Hüküm, davalı 3.kişi vekili tarafından temyiz edilmiştir.
Dava, alacaklının İİK’nin 99. maddesine dayalı istihkak iddiasının reddi talebine ilişkidir.
…… Anayasası, yargılamanın açıklığı ilkesini kabul etmiştir. 6100 sayılı HMK’nin 294 ve devamı (Mülga HUMK’un 382 ve devamı) maddelerinde hükmün nasıl tesis edileceği ve sonrasında kararın nasıl yazılacağı etraflıca düzenlenmiştir. Yargılamanın açık bir şekilde yapılması, tesis edilen hükmün açıkça belirtilmesi esastır. Bu nedenle hükmün, açık, anlaşılır, infaz edilebilir şekilde tesis edilmesi ve de en önemlisi yazılacak gerekçenin, verilen hükme uygun olması gerekmektedir. Aksi halde, yargılamanın açıklığı ilkesi dolayısıyla kamu vicdanı zedelenmiş ve mahkeme kararlarına güven sarsılmış olacaktır.
Bu anlamda, yazılacak kararın gerekçesiyle hüküm kısmı arasında bütünsellik esastır. Başka bir anlatımla, gerekçe ile hüküm birbirine bağlı olup, çelişki bulunmaması gerekir.
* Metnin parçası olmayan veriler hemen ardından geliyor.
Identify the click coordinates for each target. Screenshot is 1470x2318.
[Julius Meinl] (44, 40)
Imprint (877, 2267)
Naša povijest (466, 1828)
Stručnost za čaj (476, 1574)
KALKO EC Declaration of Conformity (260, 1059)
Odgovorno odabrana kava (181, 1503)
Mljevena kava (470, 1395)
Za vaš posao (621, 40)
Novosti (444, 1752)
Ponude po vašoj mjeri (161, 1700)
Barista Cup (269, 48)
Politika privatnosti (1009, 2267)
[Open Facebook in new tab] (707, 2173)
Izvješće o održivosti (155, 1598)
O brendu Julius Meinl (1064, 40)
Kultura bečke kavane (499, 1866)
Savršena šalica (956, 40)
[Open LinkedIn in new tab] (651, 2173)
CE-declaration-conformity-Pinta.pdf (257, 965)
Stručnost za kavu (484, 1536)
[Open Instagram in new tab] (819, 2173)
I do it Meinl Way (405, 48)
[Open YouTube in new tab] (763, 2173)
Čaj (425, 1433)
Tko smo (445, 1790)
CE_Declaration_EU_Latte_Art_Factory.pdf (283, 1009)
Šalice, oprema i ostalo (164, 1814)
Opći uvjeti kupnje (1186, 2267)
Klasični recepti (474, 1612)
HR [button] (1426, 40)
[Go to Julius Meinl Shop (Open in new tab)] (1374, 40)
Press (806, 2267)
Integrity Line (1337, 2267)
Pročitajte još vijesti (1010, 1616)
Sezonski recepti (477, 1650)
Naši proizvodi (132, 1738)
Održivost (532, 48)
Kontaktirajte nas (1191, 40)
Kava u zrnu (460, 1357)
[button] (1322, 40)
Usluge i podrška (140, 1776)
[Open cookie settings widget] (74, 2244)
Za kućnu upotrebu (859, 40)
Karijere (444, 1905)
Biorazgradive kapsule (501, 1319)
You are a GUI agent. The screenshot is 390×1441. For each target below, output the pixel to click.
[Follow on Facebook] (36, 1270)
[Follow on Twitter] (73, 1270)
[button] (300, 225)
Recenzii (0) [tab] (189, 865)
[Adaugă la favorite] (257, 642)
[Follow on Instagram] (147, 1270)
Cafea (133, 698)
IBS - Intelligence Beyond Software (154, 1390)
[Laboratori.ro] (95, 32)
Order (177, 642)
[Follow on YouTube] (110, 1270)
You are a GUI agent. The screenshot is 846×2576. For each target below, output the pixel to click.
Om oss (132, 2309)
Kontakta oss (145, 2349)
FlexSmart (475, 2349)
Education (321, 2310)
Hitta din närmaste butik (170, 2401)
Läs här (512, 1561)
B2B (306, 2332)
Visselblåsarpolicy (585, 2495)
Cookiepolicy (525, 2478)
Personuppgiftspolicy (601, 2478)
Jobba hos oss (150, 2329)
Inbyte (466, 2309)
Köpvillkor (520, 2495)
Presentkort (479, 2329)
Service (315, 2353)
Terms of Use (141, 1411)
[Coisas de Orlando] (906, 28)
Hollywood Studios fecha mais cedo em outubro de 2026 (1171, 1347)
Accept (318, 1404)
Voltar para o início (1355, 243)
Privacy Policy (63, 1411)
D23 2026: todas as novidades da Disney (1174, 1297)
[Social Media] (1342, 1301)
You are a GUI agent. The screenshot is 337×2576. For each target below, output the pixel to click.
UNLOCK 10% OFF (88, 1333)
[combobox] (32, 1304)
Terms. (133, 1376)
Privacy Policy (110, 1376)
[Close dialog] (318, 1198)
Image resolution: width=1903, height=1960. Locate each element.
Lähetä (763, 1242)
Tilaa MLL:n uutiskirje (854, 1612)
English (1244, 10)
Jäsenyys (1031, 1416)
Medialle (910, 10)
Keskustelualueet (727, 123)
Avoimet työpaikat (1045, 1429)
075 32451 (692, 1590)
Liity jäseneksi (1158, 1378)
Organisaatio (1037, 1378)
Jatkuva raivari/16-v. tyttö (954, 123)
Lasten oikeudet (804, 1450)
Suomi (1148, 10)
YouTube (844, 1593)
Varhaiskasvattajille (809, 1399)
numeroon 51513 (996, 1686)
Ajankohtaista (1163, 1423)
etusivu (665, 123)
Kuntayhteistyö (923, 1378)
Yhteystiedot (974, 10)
Nitekim, HMK’nin 298/2. maddesinde de gerekçeli kararın, tefhim edilen hüküm sonucuna aykırı olamayacağı açıkça düzenlenmiş bulunmaktadır.
Somut olayda, Mahkemece gerekçe bölümünde borçlu şirket ile 3. kişi şirketin ortaklarının, faaliyet alanlarının farklı olduğu, aralarında hiçbir hukuki ve fiili bağın mevcut olmadığı belirtilmesine rağmen, hüküm fıkrasında ise davanın kabulü ile 3. kişinin istihkak iddiasının reddine karar verilmiştir.
Bu durum karşısında, hüküm ile gerekçenin çelişik olması doğru görülmemiş, kararın bozulmasına karar vermek gerekmiştir.
SONUÇ: Yukarıda açıklanan nedenlerle davalı üçüncü kişi vekilinin temyiz itirazlarının kabulüyle hükmün İİK’nin 366. ve HUMK’un 428. maddesi gereğince BOZULMASINA, taraflarca İİK’nin 366/3. maddesi gereğince Yargıtay Daire ilamının tebliğinden itibaren ilama karşı 10 gün içinde karar düzeltme isteğinde bulunulabileceğine ve peşin harcın istek halinde temyiz edene iadesine, 01.10.2018 tarihinde oy birliğiyle karar verildi.